= TASK DIRECTIONS =
Copy all records verbatim.

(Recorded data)
########

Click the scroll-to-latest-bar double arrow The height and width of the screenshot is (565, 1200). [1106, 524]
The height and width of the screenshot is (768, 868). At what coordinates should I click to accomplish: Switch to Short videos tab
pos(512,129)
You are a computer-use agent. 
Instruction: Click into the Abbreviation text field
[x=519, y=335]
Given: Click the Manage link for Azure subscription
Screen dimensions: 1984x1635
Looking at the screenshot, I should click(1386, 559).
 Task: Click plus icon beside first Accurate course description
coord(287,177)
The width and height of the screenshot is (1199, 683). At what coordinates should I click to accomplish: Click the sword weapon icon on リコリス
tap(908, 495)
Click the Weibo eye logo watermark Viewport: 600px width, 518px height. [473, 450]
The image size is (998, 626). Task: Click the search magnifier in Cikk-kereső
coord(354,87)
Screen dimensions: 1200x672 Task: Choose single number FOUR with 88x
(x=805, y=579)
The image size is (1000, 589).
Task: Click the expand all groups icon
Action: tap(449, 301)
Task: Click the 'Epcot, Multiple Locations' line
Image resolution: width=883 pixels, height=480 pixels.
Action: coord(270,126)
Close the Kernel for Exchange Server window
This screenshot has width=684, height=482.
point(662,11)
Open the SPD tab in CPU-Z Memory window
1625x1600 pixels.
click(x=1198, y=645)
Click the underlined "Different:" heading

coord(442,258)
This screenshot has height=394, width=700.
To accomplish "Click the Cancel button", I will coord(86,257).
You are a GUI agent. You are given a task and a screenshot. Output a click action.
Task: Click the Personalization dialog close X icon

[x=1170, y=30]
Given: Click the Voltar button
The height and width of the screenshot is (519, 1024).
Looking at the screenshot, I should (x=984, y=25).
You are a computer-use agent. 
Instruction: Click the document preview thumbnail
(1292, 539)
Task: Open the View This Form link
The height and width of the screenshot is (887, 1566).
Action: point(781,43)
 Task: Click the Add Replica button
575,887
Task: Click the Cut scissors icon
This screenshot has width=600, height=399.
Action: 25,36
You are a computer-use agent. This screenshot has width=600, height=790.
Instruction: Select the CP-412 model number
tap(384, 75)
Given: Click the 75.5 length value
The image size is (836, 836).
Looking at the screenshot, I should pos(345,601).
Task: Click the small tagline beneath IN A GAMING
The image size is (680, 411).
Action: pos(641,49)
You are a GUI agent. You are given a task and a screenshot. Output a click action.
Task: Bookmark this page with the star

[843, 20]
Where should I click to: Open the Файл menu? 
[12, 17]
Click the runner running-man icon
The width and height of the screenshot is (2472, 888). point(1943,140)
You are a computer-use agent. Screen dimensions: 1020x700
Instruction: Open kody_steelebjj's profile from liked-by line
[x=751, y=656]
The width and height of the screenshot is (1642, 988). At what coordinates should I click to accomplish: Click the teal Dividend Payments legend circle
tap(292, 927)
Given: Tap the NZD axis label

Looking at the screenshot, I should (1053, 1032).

########

= OUTPUT FOR THIS TASK =
Click the scroll-to-latest-bar double arrow The height and width of the screenshot is (565, 1200). [1106, 524]
The height and width of the screenshot is (768, 868). At what coordinates should I click to accomplish: Switch to Short videos tab
pos(512,129)
You are a computer-use agent. 
Instruction: Click into the Abbreviation text field
[x=519, y=335]
Given: Click the Manage link for Azure subscription
Screen dimensions: 1984x1635
Looking at the screenshot, I should click(1386, 559).
 Task: Click plus icon beside first Accurate course description
coord(287,177)
The width and height of the screenshot is (1199, 683). At what coordinates should I click to accomplish: Click the sword weapon icon on リコリス
tap(908, 495)
Click the Weibo eye logo watermark Viewport: 600px width, 518px height. [473, 450]
The image size is (998, 626). Task: Click the search magnifier in Cikk-kereső
coord(354,87)
Screen dimensions: 1200x672 Task: Choose single number FOUR with 88x
(x=805, y=579)
The image size is (1000, 589).
Task: Click the expand all groups icon
Action: tap(449, 301)
Task: Click the 'Epcot, Multiple Locations' line
Image resolution: width=883 pixels, height=480 pixels.
Action: coord(270,126)
Close the Kernel for Exchange Server window
This screenshot has width=684, height=482.
point(662,11)
Open the SPD tab in CPU-Z Memory window
1625x1600 pixels.
click(x=1198, y=645)
Click the underlined "Different:" heading

coord(442,258)
This screenshot has height=394, width=700.
To accomplish "Click the Cancel button", I will coord(86,257).
You are a GUI agent. You are given a task and a screenshot. Output a click action.
Task: Click the Personalization dialog close X icon

[x=1170, y=30]
Given: Click the Voltar button
The height and width of the screenshot is (519, 1024).
Looking at the screenshot, I should (x=984, y=25).
You are a computer-use agent. 
Instruction: Click the document preview thumbnail
(1292, 539)
Task: Open the View This Form link
The height and width of the screenshot is (887, 1566).
Action: point(781,43)
 Task: Click the Add Replica button
575,887
Task: Click the Cut scissors icon
This screenshot has width=600, height=399.
Action: 25,36
You are a computer-use agent. This screenshot has width=600, height=790.
Instruction: Select the CP-412 model number
tap(384, 75)
Given: Click the 75.5 length value
The image size is (836, 836).
Looking at the screenshot, I should pos(345,601).
Task: Click the small tagline beneath IN A GAMING
The image size is (680, 411).
Action: pos(641,49)
You are a GUI agent. You are given a task and a screenshot. Output a click action.
Task: Bookmark this page with the star

[843, 20]
Where should I click to: Open the Файл menu? 
[12, 17]
Click the runner running-man icon
The width and height of the screenshot is (2472, 888). point(1943,140)
You are a computer-use agent. Screen dimensions: 1020x700
Instruction: Open kody_steelebjj's profile from liked-by line
[x=751, y=656]
The width and height of the screenshot is (1642, 988). At what coordinates should I click to accomplish: Click the teal Dividend Payments legend circle
tap(292, 927)
Given: Tap the NZD axis label

Looking at the screenshot, I should (1053, 1032).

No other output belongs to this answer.